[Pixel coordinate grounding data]
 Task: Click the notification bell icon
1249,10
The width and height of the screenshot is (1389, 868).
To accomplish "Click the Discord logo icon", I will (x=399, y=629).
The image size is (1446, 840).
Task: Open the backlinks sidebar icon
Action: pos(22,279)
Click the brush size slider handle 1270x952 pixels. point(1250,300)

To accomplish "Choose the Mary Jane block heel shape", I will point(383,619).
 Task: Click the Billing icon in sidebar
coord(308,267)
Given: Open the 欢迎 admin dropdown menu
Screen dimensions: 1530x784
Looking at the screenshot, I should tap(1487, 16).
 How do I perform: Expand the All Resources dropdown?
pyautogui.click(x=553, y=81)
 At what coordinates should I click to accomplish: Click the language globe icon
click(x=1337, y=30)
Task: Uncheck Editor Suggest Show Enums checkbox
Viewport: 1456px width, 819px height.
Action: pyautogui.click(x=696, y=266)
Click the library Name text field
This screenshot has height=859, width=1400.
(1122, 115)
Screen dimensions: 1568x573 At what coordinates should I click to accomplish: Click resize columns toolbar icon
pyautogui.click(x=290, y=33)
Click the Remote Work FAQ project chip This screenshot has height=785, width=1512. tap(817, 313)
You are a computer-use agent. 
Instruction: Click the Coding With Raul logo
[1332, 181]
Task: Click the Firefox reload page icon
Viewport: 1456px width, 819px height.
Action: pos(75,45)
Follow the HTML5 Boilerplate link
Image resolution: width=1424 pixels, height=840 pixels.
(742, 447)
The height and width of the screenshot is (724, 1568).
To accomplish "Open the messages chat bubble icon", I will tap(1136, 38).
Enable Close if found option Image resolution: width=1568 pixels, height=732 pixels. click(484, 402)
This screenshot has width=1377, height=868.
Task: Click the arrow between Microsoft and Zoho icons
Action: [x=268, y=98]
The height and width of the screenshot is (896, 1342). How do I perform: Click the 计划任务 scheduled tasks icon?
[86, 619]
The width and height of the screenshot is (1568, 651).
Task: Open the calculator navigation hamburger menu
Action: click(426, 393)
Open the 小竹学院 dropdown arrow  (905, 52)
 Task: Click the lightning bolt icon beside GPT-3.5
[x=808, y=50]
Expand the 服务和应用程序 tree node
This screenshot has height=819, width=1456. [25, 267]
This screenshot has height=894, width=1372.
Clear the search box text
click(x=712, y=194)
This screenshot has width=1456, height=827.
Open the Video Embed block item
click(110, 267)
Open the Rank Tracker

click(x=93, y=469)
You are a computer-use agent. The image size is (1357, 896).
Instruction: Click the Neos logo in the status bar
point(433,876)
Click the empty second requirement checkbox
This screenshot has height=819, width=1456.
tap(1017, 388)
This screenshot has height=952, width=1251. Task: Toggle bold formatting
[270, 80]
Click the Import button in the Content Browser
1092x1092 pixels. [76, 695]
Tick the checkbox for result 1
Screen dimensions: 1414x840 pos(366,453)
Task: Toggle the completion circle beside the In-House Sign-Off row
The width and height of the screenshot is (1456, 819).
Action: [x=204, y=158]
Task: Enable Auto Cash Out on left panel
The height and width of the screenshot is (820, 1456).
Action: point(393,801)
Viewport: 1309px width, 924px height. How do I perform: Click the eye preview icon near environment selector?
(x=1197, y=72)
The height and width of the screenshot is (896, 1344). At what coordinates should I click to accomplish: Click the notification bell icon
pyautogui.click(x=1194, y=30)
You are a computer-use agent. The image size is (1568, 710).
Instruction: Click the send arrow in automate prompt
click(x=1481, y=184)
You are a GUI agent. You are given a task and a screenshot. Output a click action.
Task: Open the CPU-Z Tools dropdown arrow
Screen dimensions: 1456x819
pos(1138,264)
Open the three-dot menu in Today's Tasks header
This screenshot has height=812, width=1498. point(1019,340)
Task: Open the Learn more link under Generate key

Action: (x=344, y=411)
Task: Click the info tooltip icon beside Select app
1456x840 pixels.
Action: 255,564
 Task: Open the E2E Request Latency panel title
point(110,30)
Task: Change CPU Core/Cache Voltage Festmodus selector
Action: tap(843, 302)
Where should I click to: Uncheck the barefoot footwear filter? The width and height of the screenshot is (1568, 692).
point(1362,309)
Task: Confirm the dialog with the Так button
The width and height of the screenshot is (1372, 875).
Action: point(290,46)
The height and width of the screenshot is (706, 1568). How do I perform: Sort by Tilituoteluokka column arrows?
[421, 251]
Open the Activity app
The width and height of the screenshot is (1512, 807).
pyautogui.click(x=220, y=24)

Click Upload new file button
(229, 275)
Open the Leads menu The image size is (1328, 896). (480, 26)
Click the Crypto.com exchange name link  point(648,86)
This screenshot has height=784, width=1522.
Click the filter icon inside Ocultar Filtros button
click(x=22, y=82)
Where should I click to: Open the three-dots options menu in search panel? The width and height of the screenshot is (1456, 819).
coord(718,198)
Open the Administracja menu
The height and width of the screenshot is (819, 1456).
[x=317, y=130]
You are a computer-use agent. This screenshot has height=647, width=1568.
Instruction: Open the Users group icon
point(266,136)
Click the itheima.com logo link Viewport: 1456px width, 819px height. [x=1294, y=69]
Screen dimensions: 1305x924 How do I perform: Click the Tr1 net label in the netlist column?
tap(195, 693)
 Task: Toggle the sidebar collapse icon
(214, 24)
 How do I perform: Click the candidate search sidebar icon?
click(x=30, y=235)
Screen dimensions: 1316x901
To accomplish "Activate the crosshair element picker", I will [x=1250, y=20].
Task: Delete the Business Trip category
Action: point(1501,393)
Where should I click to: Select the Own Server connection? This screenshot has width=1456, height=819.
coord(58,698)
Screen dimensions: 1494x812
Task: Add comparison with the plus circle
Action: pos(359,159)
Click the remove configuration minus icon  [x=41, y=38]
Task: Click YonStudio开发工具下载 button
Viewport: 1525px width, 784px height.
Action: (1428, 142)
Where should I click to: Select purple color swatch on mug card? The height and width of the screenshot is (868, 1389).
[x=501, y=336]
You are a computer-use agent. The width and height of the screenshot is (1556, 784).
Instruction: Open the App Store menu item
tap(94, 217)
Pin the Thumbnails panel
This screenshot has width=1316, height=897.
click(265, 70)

§ Problem to solve
The full set of entries, copied exactly, is the expected answer.

§ Answer box
 Task: Click the notification bell icon
1249,10
The width and height of the screenshot is (1389, 868).
To accomplish "Click the Discord logo icon", I will (x=399, y=629).
The image size is (1446, 840).
Task: Open the backlinks sidebar icon
Action: pos(22,279)
Click the brush size slider handle 1270x952 pixels. point(1250,300)

To accomplish "Choose the Mary Jane block heel shape", I will point(383,619).
 Task: Click the Billing icon in sidebar
coord(308,267)
Given: Open the 欢迎 admin dropdown menu
Screen dimensions: 1530x784
Looking at the screenshot, I should tap(1487, 16).
 How do I perform: Expand the All Resources dropdown?
pyautogui.click(x=553, y=81)
 At what coordinates should I click to accomplish: Click the language globe icon
click(x=1337, y=30)
Task: Uncheck Editor Suggest Show Enums checkbox
Viewport: 1456px width, 819px height.
Action: pyautogui.click(x=696, y=266)
Click the library Name text field
This screenshot has height=859, width=1400.
(1122, 115)
Screen dimensions: 1568x573 At what coordinates should I click to accomplish: Click resize columns toolbar icon
pyautogui.click(x=290, y=33)
Click the Remote Work FAQ project chip This screenshot has height=785, width=1512. tap(817, 313)
You are a computer-use agent. 
Instruction: Click the Coding With Raul logo
[1332, 181]
Task: Click the Firefox reload page icon
Viewport: 1456px width, 819px height.
Action: pos(75,45)
Follow the HTML5 Boilerplate link
Image resolution: width=1424 pixels, height=840 pixels.
(742, 447)
The height and width of the screenshot is (724, 1568).
To accomplish "Open the messages chat bubble icon", I will tap(1136, 38).
Enable Close if found option Image resolution: width=1568 pixels, height=732 pixels. click(484, 402)
This screenshot has width=1377, height=868.
Task: Click the arrow between Microsoft and Zoho icons
Action: [x=268, y=98]
The height and width of the screenshot is (896, 1342). How do I perform: Click the 计划任务 scheduled tasks icon?
[86, 619]
The width and height of the screenshot is (1568, 651).
Task: Open the calculator navigation hamburger menu
Action: click(426, 393)
Open the 小竹学院 dropdown arrow  (905, 52)
 Task: Click the lightning bolt icon beside GPT-3.5
[x=808, y=50]
Expand the 服务和应用程序 tree node
This screenshot has height=819, width=1456. [25, 267]
This screenshot has height=894, width=1372.
Clear the search box text
click(x=712, y=194)
This screenshot has width=1456, height=827.
Open the Video Embed block item
click(110, 267)
Open the Rank Tracker

click(x=93, y=469)
You are a computer-use agent. The image size is (1357, 896).
Instruction: Click the Neos logo in the status bar
point(433,876)
Click the empty second requirement checkbox
This screenshot has height=819, width=1456.
tap(1017, 388)
This screenshot has height=952, width=1251. Task: Toggle bold formatting
[270, 80]
Click the Import button in the Content Browser
1092x1092 pixels. [76, 695]
Tick the checkbox for result 1
Screen dimensions: 1414x840 pos(366,453)
Task: Toggle the completion circle beside the In-House Sign-Off row
The width and height of the screenshot is (1456, 819).
Action: [x=204, y=158]
Task: Enable Auto Cash Out on left panel
The height and width of the screenshot is (820, 1456).
Action: point(393,801)
Viewport: 1309px width, 924px height. How do I perform: Click the eye preview icon near environment selector?
(x=1197, y=72)
The height and width of the screenshot is (896, 1344). At what coordinates should I click to accomplish: Click the notification bell icon
pyautogui.click(x=1194, y=30)
You are a computer-use agent. The image size is (1568, 710).
Instruction: Click the send arrow in automate prompt
click(x=1481, y=184)
You are a GUI agent. You are given a task and a screenshot. Output a click action.
Task: Open the CPU-Z Tools dropdown arrow
Screen dimensions: 1456x819
pos(1138,264)
Open the three-dot menu in Today's Tasks header
This screenshot has height=812, width=1498. point(1019,340)
Task: Open the Learn more link under Generate key

Action: (x=344, y=411)
Task: Click the info tooltip icon beside Select app
1456x840 pixels.
Action: 255,564
 Task: Open the E2E Request Latency panel title
point(110,30)
Task: Change CPU Core/Cache Voltage Festmodus selector
Action: tap(843, 302)
Where should I click to: Uncheck the barefoot footwear filter? The width and height of the screenshot is (1568, 692).
point(1362,309)
Task: Confirm the dialog with the Так button
The width and height of the screenshot is (1372, 875).
Action: point(290,46)
The height and width of the screenshot is (706, 1568). How do I perform: Sort by Tilituoteluokka column arrows?
[421, 251]
Open the Activity app
The width and height of the screenshot is (1512, 807).
pyautogui.click(x=220, y=24)

Click Upload new file button
(229, 275)
Open the Leads menu The image size is (1328, 896). (480, 26)
Click the Crypto.com exchange name link  point(648,86)
This screenshot has height=784, width=1522.
Click the filter icon inside Ocultar Filtros button
click(x=22, y=82)
Where should I click to: Open the three-dots options menu in search panel? The width and height of the screenshot is (1456, 819).
coord(718,198)
Open the Administracja menu
The height and width of the screenshot is (819, 1456).
[x=317, y=130]
You are a computer-use agent. This screenshot has height=647, width=1568.
Instruction: Open the Users group icon
point(266,136)
Click the itheima.com logo link Viewport: 1456px width, 819px height. [x=1294, y=69]
Screen dimensions: 1305x924 How do I perform: Click the Tr1 net label in the netlist column?
tap(195, 693)
 Task: Toggle the sidebar collapse icon
(214, 24)
 How do I perform: Click the candidate search sidebar icon?
click(x=30, y=235)
Screen dimensions: 1316x901
To accomplish "Activate the crosshair element picker", I will [x=1250, y=20].
Task: Delete the Business Trip category
Action: point(1501,393)
Where should I click to: Select the Own Server connection? This screenshot has width=1456, height=819.
coord(58,698)
Screen dimensions: 1494x812
Task: Add comparison with the plus circle
Action: pos(359,159)
Click the remove configuration minus icon  [x=41, y=38]
Task: Click YonStudio开发工具下载 button
Viewport: 1525px width, 784px height.
Action: (1428, 142)
Where should I click to: Select purple color swatch on mug card? The height and width of the screenshot is (868, 1389).
[x=501, y=336]
You are a computer-use agent. The width and height of the screenshot is (1556, 784).
Instruction: Open the App Store menu item
tap(94, 217)
Pin the Thumbnails panel
This screenshot has width=1316, height=897.
click(265, 70)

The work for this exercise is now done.